- To-do list
• a. Quote the passage of the forum thread on a C# comma operator that starts with the words "I could write" and ends after the words "list, T element)", word for word.
• b. According to the forum thread on a C# comma operator, what became of the semicolon operator added during the C# 6 development cycle?
• c. Carry on the forum thread on a C# comma operator, writing what would come after its last sentence.

- Passage shown
┌────────

I'm using some functional stuff in C# and keep getting stuck on the fact that List.Add doesn't return the updated list.
In general, I'd like to call a function on an object and then return the updated object.
For example it would be great if C# had a comma operator:
((accum, data) => accum.Add(data), accum)
I could write my own "comma operator" like this:
static T comma(Action a, Func<T> result) {
a();
return result();
}
It looks like it would work but the call site would ugly. My first example would be something like:
((accum, data) => comma(accum.Add(data), ()=>accum))
Enough examples! What's the cleanest way to do this without another developer coming along later and wrinkling his or her nose at the code smell?
I know this as Fluent.
A Fluent example of a List.Add using Extension Methods
static List<T> MyAdd<T>(this List<T> list, T element)
{
list.Add(element);
return list;
}
I know that this thread is very old, but I want to append the following information for future users:
There isn't currently such an operator. During the C# 6 development cycle a semicolon operator was added, as:
int square = (int x = int.Parse(Console.ReadLine()); Console.WriteLine(x - 2); x * x);
which can be translated as follows:
int square = compiler_generated_Function();
[MethodImpl(MethodImplOptions.AggressiveInlining)]
private int compiler_generated_Function()
{
int x = int.Parse(Console.ReadLine());
Console.WriteLine(x - 2);
return x * x;
}
However, this feature was dropped before the final C# release.
You can do almost exactly the first example naturally using code blocks in C# 3.0.
((accum, data) => { accum.Add(data); return accum; })
This is what Concat http://msdn.microsoft.com/en-us/library/vstudio/bb302894%28v=vs.100%29.aspx is for. Just wrap a single item in an array. Functional code should not mutate the original data. If performance is a concern, and this isn't good enough, then you'll no longer be using the functional paradigm.

└────────

Data listing:

┌────────

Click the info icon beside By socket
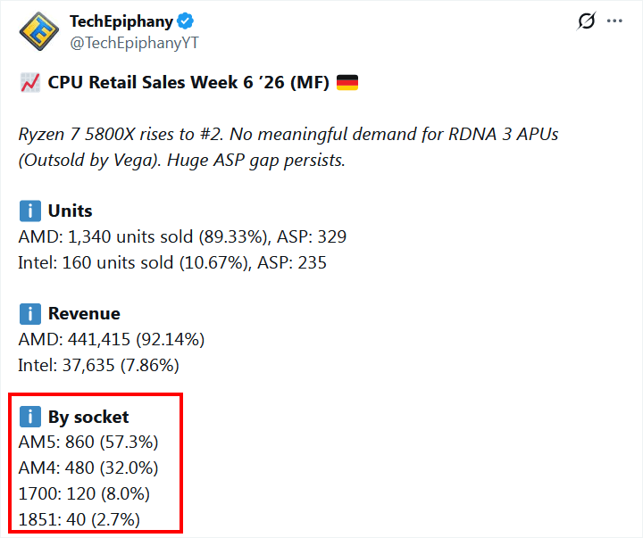643x538 pixels. (29, 417)
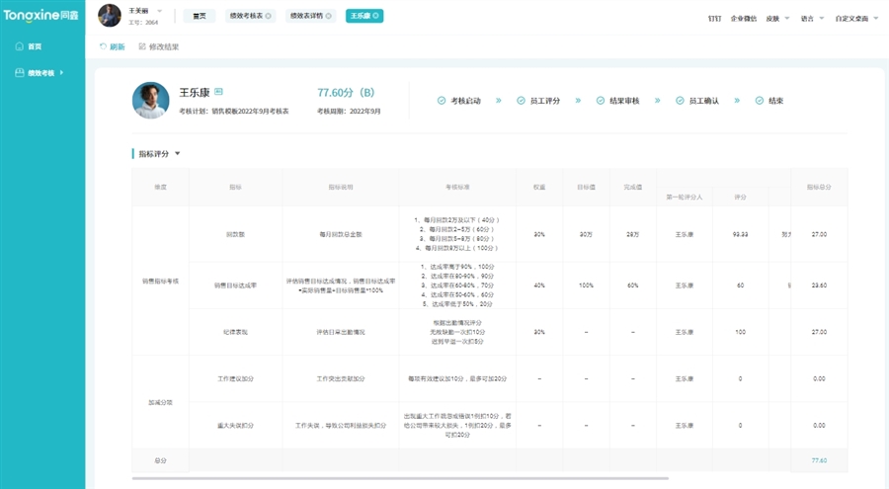Click the 企业微信 link in header
This screenshot has height=489, width=889.
(x=745, y=18)
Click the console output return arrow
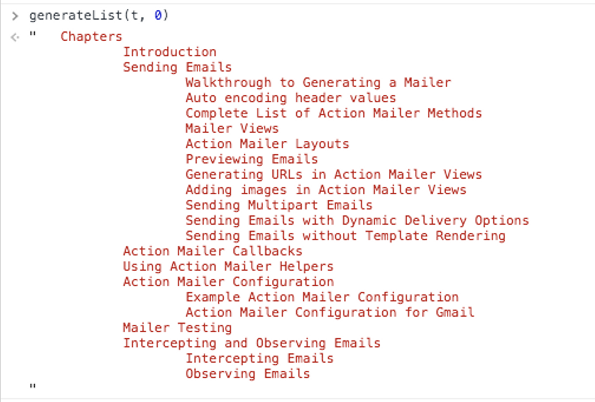Viewport: 595px width, 402px height. click(x=15, y=38)
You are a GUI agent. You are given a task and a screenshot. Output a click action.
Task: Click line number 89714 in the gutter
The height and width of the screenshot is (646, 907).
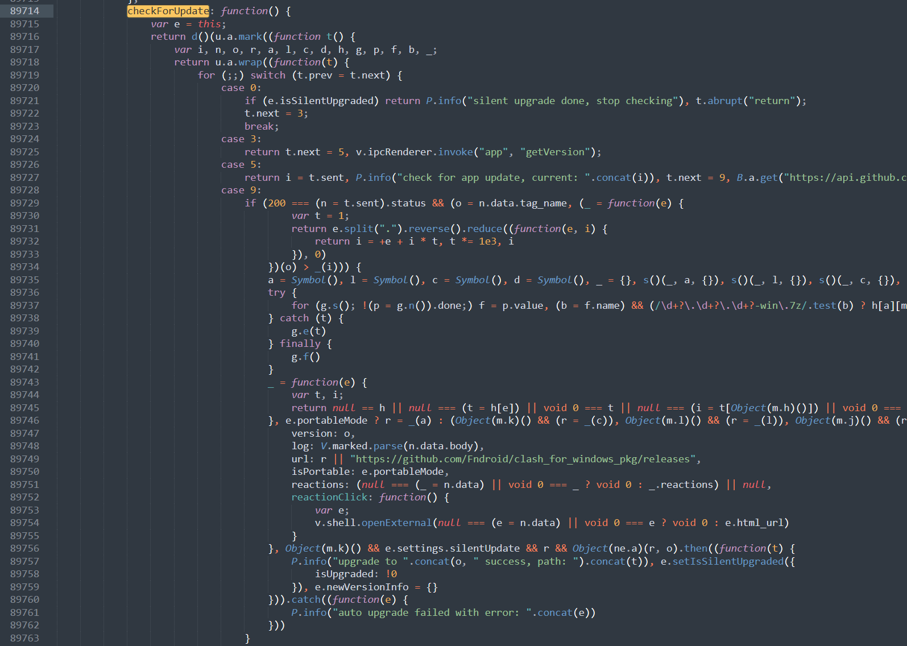tap(25, 11)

└────────

- Per-task answers
• a.
I could write my own "comma operator" like this:
static T comma(Action a, Func<T> result) {
a();
return result();
}
It looks like it would work but the call site would ugly. My first example would be something like:
((accum, data) => comma(accum.Add(data), ()=>accum))
Enough examples! What's the cleanest way to do this without another developer coming along later and wrinkling his or her nose at the code smell?
I know this as Fluent.
A Fluent example of a List.Add using Extension Methods
static List<T> MyAdd<T>(this List<T> list, T element)

• b. It was dropped before the final C# release.

• c.
((accum, data) => accum.Concat(new[]{data}))
Another technique, straight from functional programming, is as follows. Define an IO struct like this:
/// <summary>TODO</summary>
public struct IO<TSource> : IEquatable<IO<TSource>> {
/// <summary>Create a new instance of the class.</summary>
public IO(Func<TSource> functor) : this() { _functor = functor; }
/// <summary>Invokes the internal functor, returning the result.</summary>
public TSource Invoke() => (_functor | Default)();
/// <summary>Returns true exactly when the contained functor is not null.</summary>
public bool HasValue => _functor != null;
X<Func<TSource>> _functor { get; }
static Func<TSource> Default => null;
}
and make it a LINQ-able monad with these extension methods:
[SuppressMessage("Microsoft.Naming", "CA1724:TypeNamesShouldNotMatchNamespaces")]
public static class IO {
public static IO<TSource> ToIO<TSource>( this Func<TSource> source) {
source.ContractedNotNull(nameof(source));
return new IO<TSource>(source);
}
public static IO<TResult> Select<TSource,TResult>(this IO<TSource> #this,
Func<TSource,TResult> projector
) =>
#this.HasValue && projector!=null
? New(() => projector(#this.Invoke()))
: Null<TResult>();
public static IO<TResult> SelectMany<TSource,TResult>(this IO<TSource> #this,
Func<TSource,IO<TResult>> selector
) =>
#this.HasValue && selector!=null
? New(() => selector(#this.Invoke()).Invoke())
: Null<TResult>();
public static IO<TResult> SelectMany<TSource,T,TResult>(this IO<TSource> #this,
Func<TSource, IO<T>> selector,
Func<TSource,T,TResult> projector
) =>
#this.HasValue && selector!=null && projector!=null
? New(() => { var s = #this.Invoke(); return projector(s, selector(s).Invoke()); } )
: Null<TResult>();
public static IO<TResult> New<TResult> (Func<TResult> functor) => new IO<TResult>(functor);
private static IO<TResult> Null<TResult>() => new IO<TResult>(null);
}
and now you can use the LINQ comprehensive syntax thus:
using Xunit;
[Fact]
public static void IOTest() {
bool isExecuted1 = false;
bool isExecuted2 = false;
bool isExecuted3 = false;
bool isExecuted4 = false;
IO<int> one = new IO<int>( () => { isExecuted1 = true; return 1; });
IO<int> two = new IO<int>( () => { isExecuted2 = true; return 2; });
Func<int, IO<int>> addOne = x => { isExecuted3 = true; return (x + 1).ToIO(); };
Func<int, Func<int, IO<int>>> add = x => y => { isExecuted4 = true; return (x + y).ToIO(); };
var query1 = ( from x in one
from y in two
from z in addOne(y)
from _ in "abc".ToIO()
let addOne2 = add(x)
select addOne2(z)
);
Assert.False(isExecuted1); // Laziness.
Assert.False(isExecuted2); // Laziness.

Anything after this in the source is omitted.